Dalam banyak keputusan hidup, saya dulu selalu mengandalkan logika. Saya hitung untung-rugi, saya buat daftar kemungkinan, saya pertimbangkan semua risiko. Seolah hidup adalah persamaan matematika yang bisa diselesaikan dengan presisi sempurna. Tapi, justru ketika semua tampak sudah saya rencanakan dengan matang, hasilnya sering berantakan.
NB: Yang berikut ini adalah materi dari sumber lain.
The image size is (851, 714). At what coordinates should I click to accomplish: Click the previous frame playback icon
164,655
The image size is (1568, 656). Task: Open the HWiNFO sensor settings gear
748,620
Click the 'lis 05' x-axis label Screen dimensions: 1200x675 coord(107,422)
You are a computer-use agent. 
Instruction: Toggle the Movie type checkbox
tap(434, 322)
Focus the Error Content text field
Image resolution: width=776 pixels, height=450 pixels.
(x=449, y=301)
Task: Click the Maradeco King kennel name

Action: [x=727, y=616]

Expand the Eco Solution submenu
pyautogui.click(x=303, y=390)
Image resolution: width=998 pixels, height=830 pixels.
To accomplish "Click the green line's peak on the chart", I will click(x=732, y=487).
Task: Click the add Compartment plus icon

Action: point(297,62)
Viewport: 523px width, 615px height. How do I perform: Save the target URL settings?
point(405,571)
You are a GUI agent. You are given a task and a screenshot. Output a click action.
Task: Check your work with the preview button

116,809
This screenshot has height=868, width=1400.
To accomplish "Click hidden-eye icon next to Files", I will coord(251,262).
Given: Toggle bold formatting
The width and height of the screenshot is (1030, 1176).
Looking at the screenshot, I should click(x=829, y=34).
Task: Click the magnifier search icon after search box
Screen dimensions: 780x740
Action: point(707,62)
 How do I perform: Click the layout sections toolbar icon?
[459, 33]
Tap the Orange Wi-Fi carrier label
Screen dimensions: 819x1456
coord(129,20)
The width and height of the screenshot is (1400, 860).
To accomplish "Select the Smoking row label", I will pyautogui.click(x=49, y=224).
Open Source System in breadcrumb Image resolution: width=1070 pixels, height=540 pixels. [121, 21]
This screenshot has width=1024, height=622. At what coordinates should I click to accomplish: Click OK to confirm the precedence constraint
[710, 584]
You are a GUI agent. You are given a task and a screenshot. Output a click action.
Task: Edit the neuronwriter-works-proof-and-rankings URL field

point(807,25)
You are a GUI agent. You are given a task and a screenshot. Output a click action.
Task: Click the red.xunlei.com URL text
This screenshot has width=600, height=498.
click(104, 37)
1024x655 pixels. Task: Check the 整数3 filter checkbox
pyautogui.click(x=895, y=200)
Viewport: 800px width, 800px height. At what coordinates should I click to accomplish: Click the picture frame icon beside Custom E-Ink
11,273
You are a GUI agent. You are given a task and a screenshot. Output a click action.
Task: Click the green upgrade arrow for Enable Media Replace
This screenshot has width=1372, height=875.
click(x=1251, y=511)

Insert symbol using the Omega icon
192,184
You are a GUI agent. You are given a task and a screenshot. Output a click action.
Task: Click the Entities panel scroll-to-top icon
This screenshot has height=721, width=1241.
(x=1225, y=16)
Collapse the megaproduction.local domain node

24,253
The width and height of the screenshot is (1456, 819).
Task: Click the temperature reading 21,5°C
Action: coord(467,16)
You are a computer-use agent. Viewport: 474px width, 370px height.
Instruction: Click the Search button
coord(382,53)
Sebaliknya, pada saat-saat saya menyerah dari analisis berlebihan dan memilih mengikuti “suara kecil” yang tak bisa dijelaskan secara rasional, keadaan justru berjalan lebih lancar—seolah semesta ikut menuntun.
Pikiran seperti komentator sepak bola, tak henti-hentinya
menilai, menebak skenario, memberi saran, bahkan menghakimi. Ia bicara dengan
volume tinggi, seolah hanya dialah yang tahu jalan terbaik. Sementara itu, suara
batin hanya berbisik pelan. Tidak memaksa, tidak berdebat, tidak menuntut
perhatian. Hanya berbisik lembut dari ruang sunyi yang jarang saya
kunjungi—ruang yang hanya bisa dijangkau ketika saya berhenti sejenak dari
hiruk-pikuk pikiran.
Masalahnya, saya hidup di dunia yang bising. Notifikasi
ponsel, tuntutan pekerjaan, ekspektasi sosial, bahkan suara internal yang
terus-menerus menuntut “harus begini, harus begitu”, menutupi bisikan halus
dari dalam diri. Saya terbiasa berpikir keras, dan hampir tidak punya waktu
untuk berdiam. Padahal, suara batin tidak datang di tengah keramaian pikiran,
melainkan muncul di sela-sela keheningan—ketika kita berani berhenti, menarik
napas, dan benar-benar mendengarkan.
Suatu malam, di tengah kebimbangan atas keputusan penting
yang harus diambil, saya berhenti menimbang-nimbang. Tidak ada daftar
pro-kontra, tidak ada simulasi skenario. Saya hanya duduk diam, membiarkan
tubuh dan pikiran melepas beban. Tanpa sadar, napas saya melambat. Dan di
tengah keheningan itu, muncul kalimat singkat yang terasa seperti pelukan dari
dalam diri sendiri:
“Tenang saja. Lakukan yang terasa ringan.”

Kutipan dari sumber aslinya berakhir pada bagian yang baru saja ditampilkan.